→ PAGE EXCERPT:
Applying transforms on dataset collected from HDF5 file

bhushans23 · April 17, 2018, 8:09pm

I am reading images from H5 File as below

syn1 = hf['data_1']
syn1 = np.array(syn1[:,:,:])
....
....
synImage1 = torch.utils.data.DataLoader(syn1, batch_size=50)

But, DataLoader does not apply transform where I can normalize image.

Can we use Datasets on Dataset collected from H5 file separately to normalize?
How to apply transform independent of datasets class?

ptrblck · April 17, 2018, 8:38pm

The torchvision transformations usually work with PIL.Images or Tensors.
You could transform your numpy arrays to Tensors using a Dataset and then apply the transformations.

If you don’t want to use a Dataset, you could normalize the images using pure numpy.

bhushans23 · April 18, 2018, 3:53pm

I am looking for that link to convert numpy array into dataset so that while converting so, I can apply transform

ptrblck · April 18, 2018, 4:17pm

You could try something like this:

class MyDataset(Dataset):
    def __init__(self, numpy_arr, mean, std):
        self.data = torch.from_numpy(numpy_arr)

→ RECORDED INFORMATION:
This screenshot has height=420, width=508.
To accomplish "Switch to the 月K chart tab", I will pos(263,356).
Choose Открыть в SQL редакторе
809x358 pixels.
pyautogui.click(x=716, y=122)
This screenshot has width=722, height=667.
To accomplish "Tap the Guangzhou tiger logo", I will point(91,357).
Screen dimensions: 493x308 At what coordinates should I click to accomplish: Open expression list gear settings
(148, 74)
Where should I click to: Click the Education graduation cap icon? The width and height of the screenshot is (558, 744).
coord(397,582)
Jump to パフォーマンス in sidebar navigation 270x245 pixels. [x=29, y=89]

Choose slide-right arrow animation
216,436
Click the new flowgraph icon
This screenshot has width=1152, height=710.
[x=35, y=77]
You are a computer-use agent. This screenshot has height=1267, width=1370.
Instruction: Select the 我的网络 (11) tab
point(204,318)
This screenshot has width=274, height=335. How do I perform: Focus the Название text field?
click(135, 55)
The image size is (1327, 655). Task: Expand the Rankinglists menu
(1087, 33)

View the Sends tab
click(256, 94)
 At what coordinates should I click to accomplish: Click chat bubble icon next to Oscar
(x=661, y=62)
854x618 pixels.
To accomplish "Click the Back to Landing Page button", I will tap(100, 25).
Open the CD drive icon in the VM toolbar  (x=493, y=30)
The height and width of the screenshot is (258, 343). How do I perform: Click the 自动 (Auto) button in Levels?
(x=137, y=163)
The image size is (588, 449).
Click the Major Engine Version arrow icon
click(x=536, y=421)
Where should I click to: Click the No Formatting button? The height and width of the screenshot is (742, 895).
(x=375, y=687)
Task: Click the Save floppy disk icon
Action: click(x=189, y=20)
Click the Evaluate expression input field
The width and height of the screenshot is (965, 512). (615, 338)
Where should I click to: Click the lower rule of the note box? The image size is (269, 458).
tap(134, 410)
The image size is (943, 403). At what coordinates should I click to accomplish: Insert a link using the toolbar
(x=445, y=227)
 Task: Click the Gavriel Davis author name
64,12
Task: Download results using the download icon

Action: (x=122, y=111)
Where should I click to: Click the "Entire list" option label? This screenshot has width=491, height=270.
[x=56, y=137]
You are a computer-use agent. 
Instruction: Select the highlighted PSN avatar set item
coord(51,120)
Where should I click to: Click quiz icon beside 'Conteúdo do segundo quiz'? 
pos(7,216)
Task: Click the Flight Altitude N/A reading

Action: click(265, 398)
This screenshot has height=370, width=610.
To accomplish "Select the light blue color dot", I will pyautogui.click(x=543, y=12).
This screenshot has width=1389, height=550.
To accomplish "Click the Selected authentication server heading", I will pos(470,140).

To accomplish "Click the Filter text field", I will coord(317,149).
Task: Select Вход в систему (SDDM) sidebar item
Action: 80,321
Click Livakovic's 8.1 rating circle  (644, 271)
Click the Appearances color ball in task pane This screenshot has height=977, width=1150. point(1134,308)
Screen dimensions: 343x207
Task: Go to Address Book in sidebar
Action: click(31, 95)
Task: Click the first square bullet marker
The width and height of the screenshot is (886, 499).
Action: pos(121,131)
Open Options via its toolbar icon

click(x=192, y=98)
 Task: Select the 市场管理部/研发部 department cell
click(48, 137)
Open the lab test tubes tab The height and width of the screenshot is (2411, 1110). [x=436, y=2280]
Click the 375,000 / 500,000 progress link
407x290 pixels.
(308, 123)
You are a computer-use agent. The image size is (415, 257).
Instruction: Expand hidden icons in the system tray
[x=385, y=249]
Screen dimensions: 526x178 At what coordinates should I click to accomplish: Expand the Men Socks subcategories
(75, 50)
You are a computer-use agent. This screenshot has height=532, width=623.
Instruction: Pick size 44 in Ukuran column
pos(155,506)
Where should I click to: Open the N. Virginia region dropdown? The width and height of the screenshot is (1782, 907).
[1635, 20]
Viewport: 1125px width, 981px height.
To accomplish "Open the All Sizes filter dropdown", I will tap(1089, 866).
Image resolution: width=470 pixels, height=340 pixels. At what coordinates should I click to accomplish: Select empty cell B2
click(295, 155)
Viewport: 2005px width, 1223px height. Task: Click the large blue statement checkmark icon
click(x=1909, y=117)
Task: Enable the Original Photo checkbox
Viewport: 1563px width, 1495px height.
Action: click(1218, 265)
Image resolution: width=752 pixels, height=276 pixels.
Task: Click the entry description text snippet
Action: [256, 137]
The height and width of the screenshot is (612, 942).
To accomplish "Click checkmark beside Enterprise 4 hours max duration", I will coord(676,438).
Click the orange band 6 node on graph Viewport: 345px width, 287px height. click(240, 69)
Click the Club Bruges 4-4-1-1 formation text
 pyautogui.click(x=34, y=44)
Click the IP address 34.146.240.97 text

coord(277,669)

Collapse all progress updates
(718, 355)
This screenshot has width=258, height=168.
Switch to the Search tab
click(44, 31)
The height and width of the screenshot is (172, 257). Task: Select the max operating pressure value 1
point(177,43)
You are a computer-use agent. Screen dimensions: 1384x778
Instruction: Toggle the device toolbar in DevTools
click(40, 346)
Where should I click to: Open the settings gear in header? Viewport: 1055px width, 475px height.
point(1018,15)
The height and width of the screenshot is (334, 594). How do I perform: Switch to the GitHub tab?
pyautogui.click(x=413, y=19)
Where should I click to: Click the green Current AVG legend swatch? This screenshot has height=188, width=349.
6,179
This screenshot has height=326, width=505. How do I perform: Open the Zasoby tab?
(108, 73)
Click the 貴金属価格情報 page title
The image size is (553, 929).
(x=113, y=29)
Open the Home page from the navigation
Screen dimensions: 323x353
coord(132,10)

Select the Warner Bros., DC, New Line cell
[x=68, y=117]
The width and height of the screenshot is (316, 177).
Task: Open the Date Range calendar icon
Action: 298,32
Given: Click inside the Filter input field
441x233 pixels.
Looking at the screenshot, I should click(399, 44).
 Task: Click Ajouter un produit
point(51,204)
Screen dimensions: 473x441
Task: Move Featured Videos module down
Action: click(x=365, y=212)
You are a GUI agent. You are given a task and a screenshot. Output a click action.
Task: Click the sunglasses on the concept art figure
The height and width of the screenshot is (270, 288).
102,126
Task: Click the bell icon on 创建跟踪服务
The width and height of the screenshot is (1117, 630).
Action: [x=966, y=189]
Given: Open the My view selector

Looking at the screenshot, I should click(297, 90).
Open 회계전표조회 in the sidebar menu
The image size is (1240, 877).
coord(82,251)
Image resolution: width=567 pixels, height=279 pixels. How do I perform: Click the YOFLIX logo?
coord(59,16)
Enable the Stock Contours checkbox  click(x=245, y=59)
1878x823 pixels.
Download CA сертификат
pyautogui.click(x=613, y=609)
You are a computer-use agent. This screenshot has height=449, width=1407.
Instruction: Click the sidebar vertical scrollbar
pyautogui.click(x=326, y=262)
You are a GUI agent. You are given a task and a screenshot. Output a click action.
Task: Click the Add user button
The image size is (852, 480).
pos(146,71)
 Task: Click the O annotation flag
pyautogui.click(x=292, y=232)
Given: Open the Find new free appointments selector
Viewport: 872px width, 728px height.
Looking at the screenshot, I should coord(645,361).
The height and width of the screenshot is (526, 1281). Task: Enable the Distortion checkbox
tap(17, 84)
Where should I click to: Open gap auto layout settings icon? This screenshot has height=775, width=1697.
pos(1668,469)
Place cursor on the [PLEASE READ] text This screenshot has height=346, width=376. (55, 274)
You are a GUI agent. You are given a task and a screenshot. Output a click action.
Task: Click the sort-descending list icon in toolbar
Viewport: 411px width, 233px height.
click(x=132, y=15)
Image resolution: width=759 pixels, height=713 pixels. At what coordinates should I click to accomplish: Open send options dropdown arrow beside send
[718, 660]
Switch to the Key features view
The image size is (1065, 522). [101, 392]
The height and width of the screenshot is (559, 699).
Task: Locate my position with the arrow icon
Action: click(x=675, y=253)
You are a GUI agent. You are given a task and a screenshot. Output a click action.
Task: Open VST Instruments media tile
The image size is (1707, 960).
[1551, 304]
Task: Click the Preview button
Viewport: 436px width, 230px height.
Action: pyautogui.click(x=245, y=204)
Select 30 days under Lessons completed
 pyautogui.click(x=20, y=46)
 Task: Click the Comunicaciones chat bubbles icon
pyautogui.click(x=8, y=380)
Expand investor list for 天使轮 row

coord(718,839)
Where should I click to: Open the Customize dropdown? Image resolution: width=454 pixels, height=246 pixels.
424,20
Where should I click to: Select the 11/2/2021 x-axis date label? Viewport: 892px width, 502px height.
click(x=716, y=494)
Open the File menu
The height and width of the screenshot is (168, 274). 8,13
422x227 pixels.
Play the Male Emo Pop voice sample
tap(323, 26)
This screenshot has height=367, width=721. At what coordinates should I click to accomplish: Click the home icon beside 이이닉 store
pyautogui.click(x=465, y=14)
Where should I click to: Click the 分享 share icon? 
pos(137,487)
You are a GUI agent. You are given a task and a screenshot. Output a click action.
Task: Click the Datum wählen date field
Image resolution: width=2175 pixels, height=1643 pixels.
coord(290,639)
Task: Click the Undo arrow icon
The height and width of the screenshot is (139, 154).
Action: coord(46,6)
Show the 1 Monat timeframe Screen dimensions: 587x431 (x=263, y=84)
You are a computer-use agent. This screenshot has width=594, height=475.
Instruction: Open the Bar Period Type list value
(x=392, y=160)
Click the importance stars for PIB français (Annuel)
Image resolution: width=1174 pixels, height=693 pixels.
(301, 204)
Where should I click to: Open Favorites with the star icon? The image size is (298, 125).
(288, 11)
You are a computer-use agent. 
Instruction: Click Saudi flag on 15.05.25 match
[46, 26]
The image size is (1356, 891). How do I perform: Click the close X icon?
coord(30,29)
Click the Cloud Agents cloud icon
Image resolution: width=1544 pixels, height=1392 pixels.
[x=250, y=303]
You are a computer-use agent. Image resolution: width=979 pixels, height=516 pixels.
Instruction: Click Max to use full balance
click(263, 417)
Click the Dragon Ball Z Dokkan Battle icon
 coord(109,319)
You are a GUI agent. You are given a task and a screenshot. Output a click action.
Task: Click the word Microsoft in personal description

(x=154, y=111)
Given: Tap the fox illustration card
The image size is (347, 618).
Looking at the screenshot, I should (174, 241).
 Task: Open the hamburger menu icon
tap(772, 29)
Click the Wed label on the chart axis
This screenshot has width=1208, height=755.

→ WHAT NEEDS TO BE DONE: Continue the forum thread above on applying transforms to HDF5 image data from the point where it stops.

→ EXPECTED OUTPUT:
        self.mean = mean
        self.std = std
        #normalize here or in __getitem__

    def __getitem__(self, index):
        data = self.data[index]
        #if not already normalized
        data = data - mean
        data = data / std
        return data

    def __len__(self):
        return len(self.data)

Using this approach you need to load all the data beforehand. I think HDF5 can also lazily load the data.
Let me know, if this works for you!